→ Document segment

Colorado has an advantage because the constitutional amendment its voters passed in 2012 required that state lawmakers pass laws by 2014 to allow cultivation of low-THC industrial hemp.
All other states, lacking constitutional amendments like Colorado’s, are still operating “research” plots. Still, that research is growing: In Kentucky, for example, 174 growers have registered to grow 4,600 acres this year.
In addition, the Omaha Tribe has talked about growing industrial hemp on its reservation north of Omaha. And a hemp activist is hoping to grow a crop this year on South Dakota’s Pine Ridge Indian Reservation, just across the northwest Nebraska border.
In Nebraska, both UNL and UNK officials are awaiting the federal go-ahead to plant seed.
Dweikat said he’s “70 percent” confident that the DEA will approve the UNL plot at Mead — which will use seeds from Canada — after an inspection next month. Eventually, he said, he hopes to develop a strain of hemp from wild plants that now grow in Nebraska.
“Nebraska has the highest genetic diversity of wild hemp in the country. We have ideal conditions to grow it,” he said.
Plantings in Nebraska didn’t happen last spring because the State Ag Department had not yet adopted regulations to govern the activity — a sore spot with hemp advocates who think the state dragged its feet.
State Ag Director Greg Ibach, however, said it took time to understand federal laws that govern hemp. Questions remain, he said, about what oversight the DEA requires of the state.
“From the very beginning there has been a bit of a disconnect between the provisions of the Nebraska statute, to which the department and postsecondary institutions are bound, and the expectations of interested industrial hemp advocates,” Ibach said. “This continues to be evidenced in the criticism and comments that surround the program.”

→ Problems to solve
- A) From the passage on industrial hemp, print the words starting with "Plantings in Nebraska" and going on through "of the state.".
- B) Name every U.S. state mentioned in the passage on industrial hemp.
The listing comes from a separate source, unrelated to the passage on industrial hemp.

→ Extracted information
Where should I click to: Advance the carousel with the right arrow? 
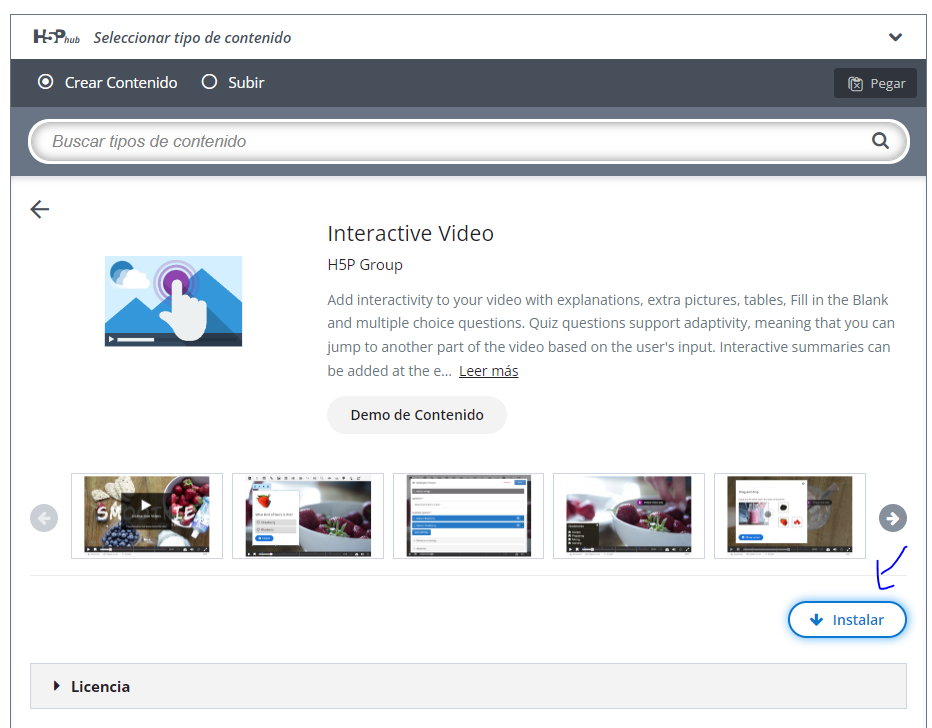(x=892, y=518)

---

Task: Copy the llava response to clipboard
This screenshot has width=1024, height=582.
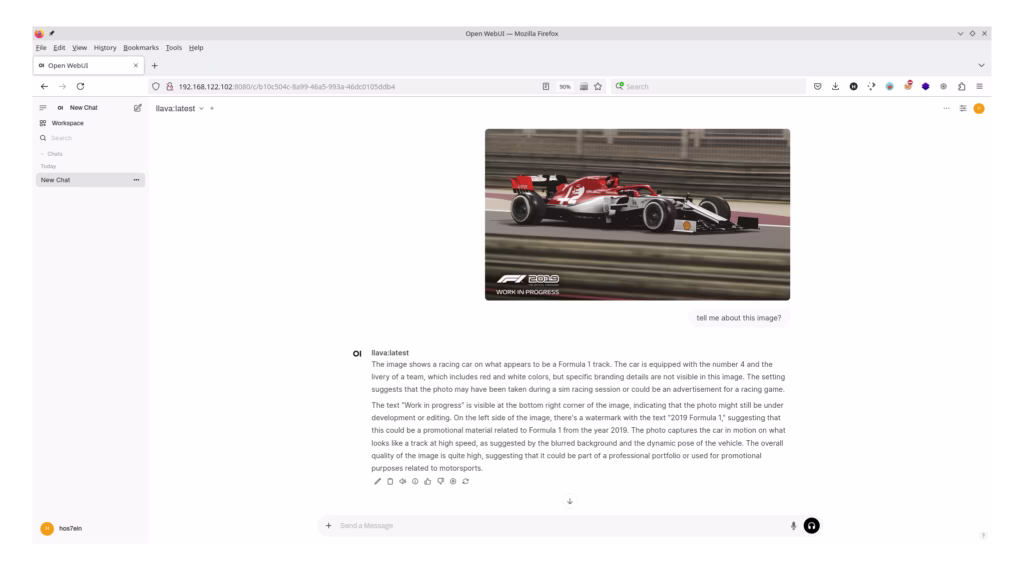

→ Answers below
- A)
Plantings in Nebraska didn’t happen last spring because the State Ag Department had not yet adopted regulations to govern the activity — a sore spot with hemp advocates who think the state dragged its feet.
State Ag Director Greg Ibach, however, said it took time to understand federal laws that govern hemp. Questions remain, he said, about what oversight the DEA requires of the state.

- B) Colorado, Kentucky, South Dakota, Nebraska